Papers submitted for presentation only may be in any format (including final published form for papers that have already been published elsewhere), but must consist of full papers in substantially complete form. Authors are cautioned that, as on the publication track, reviewers should be able to evaluate the paper’s contributions and novelty within the first 10 pages. (The introduction section of a standard law-review article is typically sufficient for this purpose.)

Papers associated with accepted presentations will be made available to symposium participants as a PDF, and the deadline for uploading these final versions is the same as the camera-ready deadline for papers accepted for publication.

Works in Progress (submission deadline January 13, 2025)

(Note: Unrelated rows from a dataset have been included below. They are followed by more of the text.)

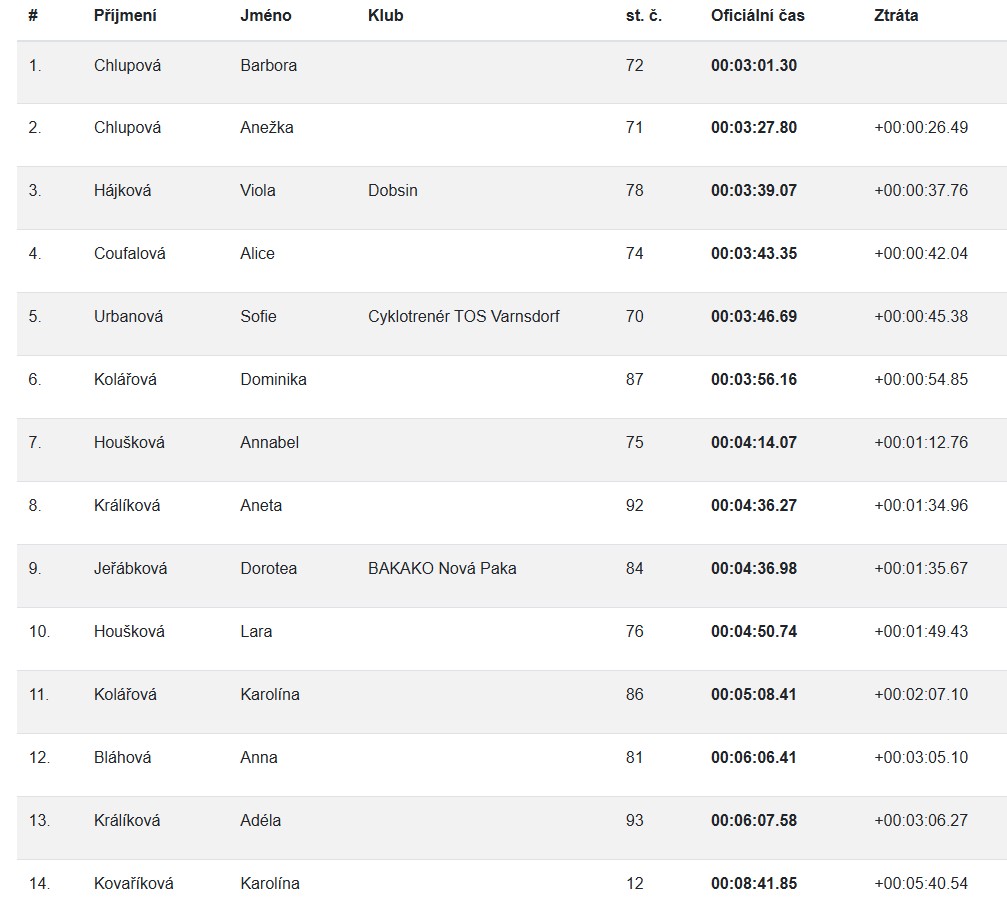Image resolution: width=1007 pixels, height=920 pixels.
Task: Click the Oficiální čas column header
Action: point(757,16)
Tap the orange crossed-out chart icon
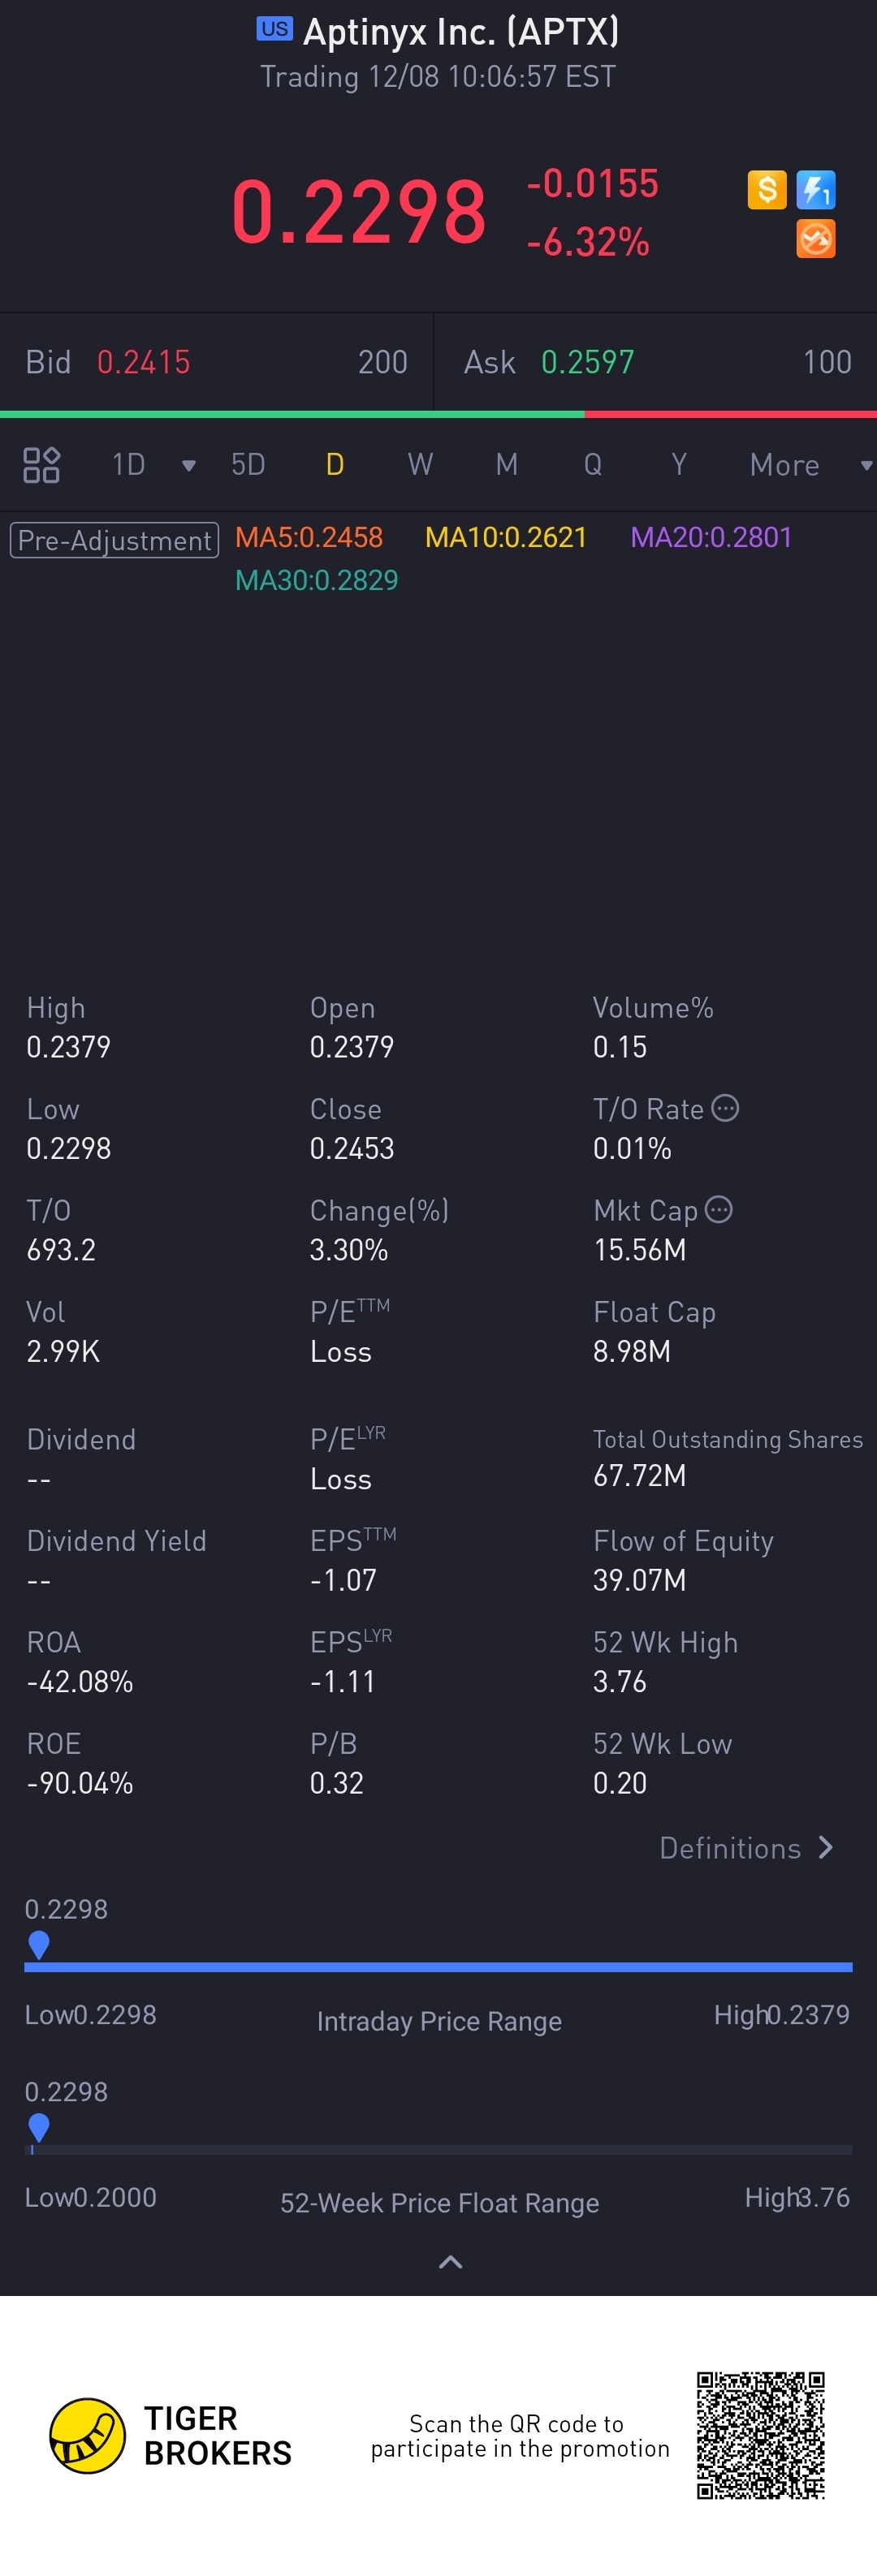This screenshot has width=877, height=2576. tap(816, 239)
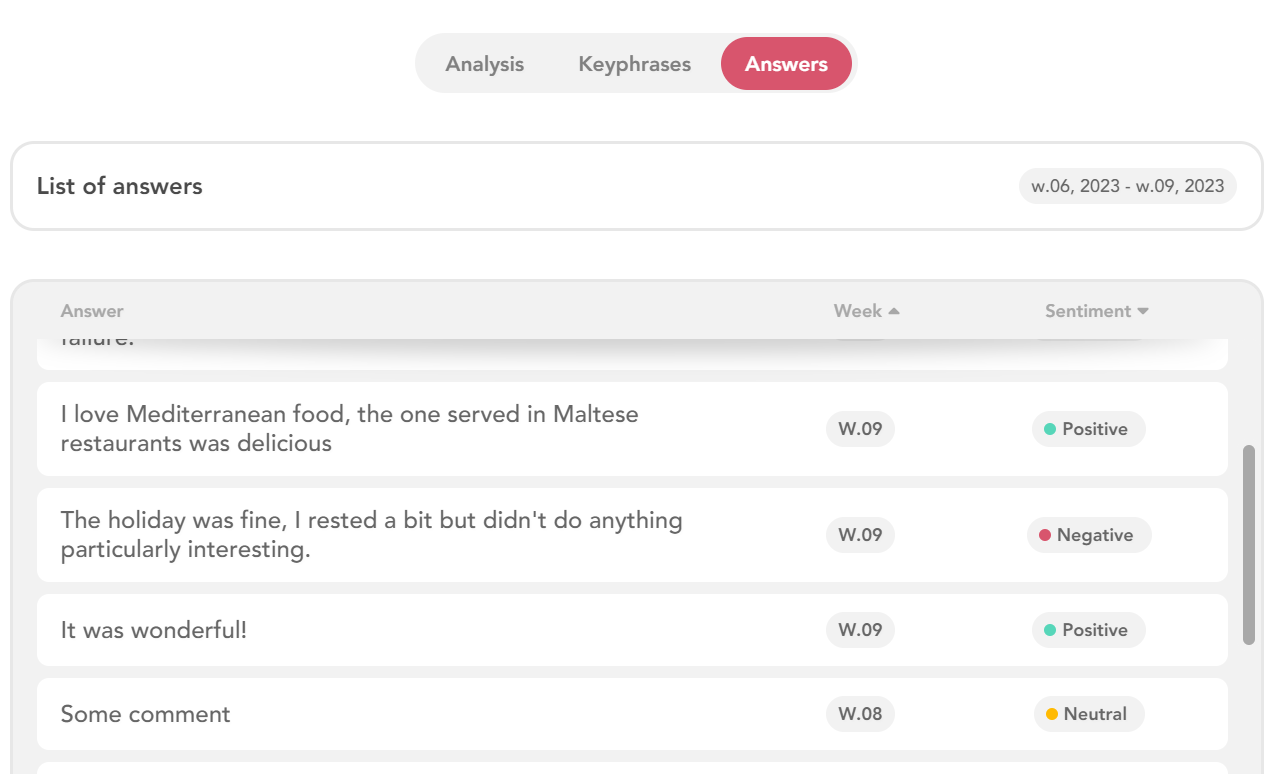Click the Neutral sentiment badge
This screenshot has height=774, width=1287.
tap(1089, 714)
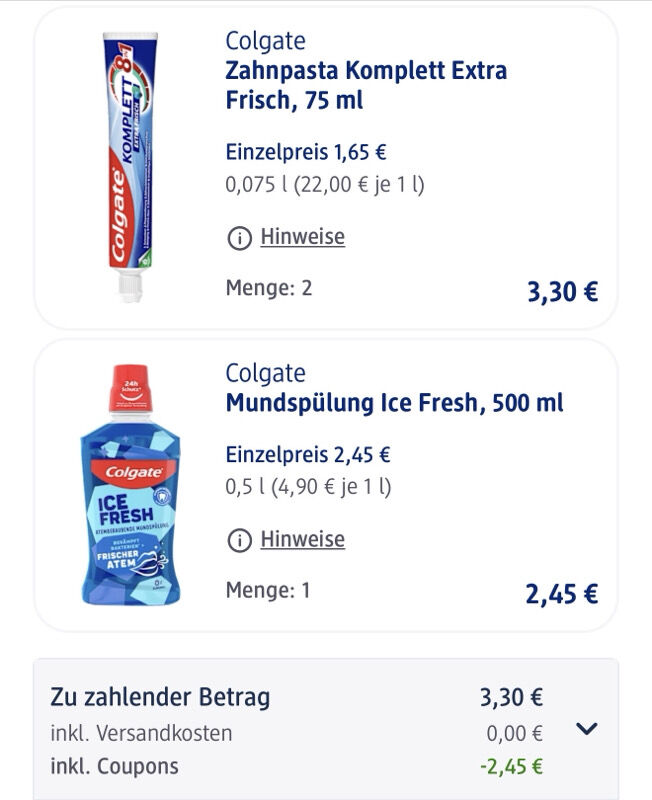The image size is (652, 800).
Task: Select the Mundspülung Ice Fresh, 500 ml title
Action: click(394, 403)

We intend to have one or more “works in progress” sessions in which participants give presentations on ongoing research, with ample time for questions and discussions. Submissions of works in progress should consist of drafts that are sufficiently developed to enable fruitful discussion but that are preliminary enough to benefit from constructive feedback. Works in progress may be from any relevant discipline, may be of any length, and are not required to be formatted in any particular template.

Works in progress submissions will be due on January 13, 2025, and authors will be notified of acceptances and rejections on February 3, 2025.  Drafts accepted for discussion will be circulated among symposium participants but not publicly posted and will be due on March 10, 2025. Submission instructions will be posted on the symposium website at a later date.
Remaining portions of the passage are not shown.